»»

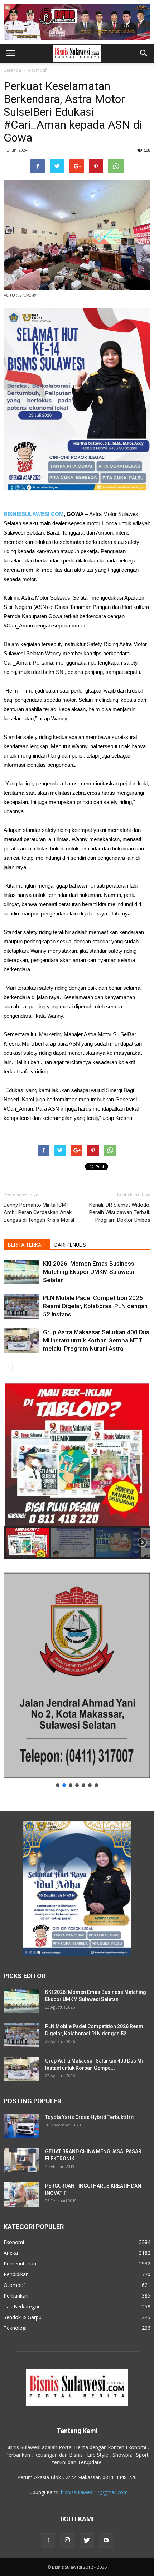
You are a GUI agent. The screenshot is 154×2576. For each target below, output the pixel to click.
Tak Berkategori (22, 2306)
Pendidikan (16, 2274)
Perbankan (16, 2295)
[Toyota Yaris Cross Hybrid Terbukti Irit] (21, 2126)
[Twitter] (87, 2540)
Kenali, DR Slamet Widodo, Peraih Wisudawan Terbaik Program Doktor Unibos (119, 1212)
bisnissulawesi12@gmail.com (94, 2492)
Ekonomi (14, 2242)
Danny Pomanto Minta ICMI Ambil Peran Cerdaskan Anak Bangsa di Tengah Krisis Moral (39, 1212)
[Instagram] (67, 2540)
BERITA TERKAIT (27, 1245)
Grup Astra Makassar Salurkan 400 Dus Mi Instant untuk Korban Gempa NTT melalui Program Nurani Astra (96, 1340)
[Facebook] (48, 2540)
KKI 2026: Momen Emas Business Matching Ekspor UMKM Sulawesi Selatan (88, 1272)
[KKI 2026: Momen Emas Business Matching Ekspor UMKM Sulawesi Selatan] (21, 1272)
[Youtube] (106, 2540)
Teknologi (15, 2327)
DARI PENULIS (70, 1245)
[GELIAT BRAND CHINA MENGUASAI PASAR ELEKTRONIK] (21, 2160)
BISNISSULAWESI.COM (34, 514)
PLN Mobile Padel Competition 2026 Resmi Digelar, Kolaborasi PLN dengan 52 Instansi (95, 1306)
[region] (77, 1471)
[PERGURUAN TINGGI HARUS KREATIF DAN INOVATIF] (21, 2194)
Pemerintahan (20, 2263)
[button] (144, 53)
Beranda (12, 70)
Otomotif (37, 70)
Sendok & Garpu (23, 2317)
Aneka (11, 2252)
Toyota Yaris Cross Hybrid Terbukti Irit (89, 2117)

««

__Work instructions__:
Everything from the line containing "Pemerintahan (20, 2263)" through the final line of the listing, inclusive, must be reproduced exactly; leave out the rest.

__Reply__:
Pemerintahan (20, 2263)
[button] (144, 53)
Beranda (12, 70)
Otomotif (37, 70)
Sendok & Garpu (23, 2317)
Aneka (11, 2252)
Toyota Yaris Cross Hybrid Terbukti Irit (89, 2117)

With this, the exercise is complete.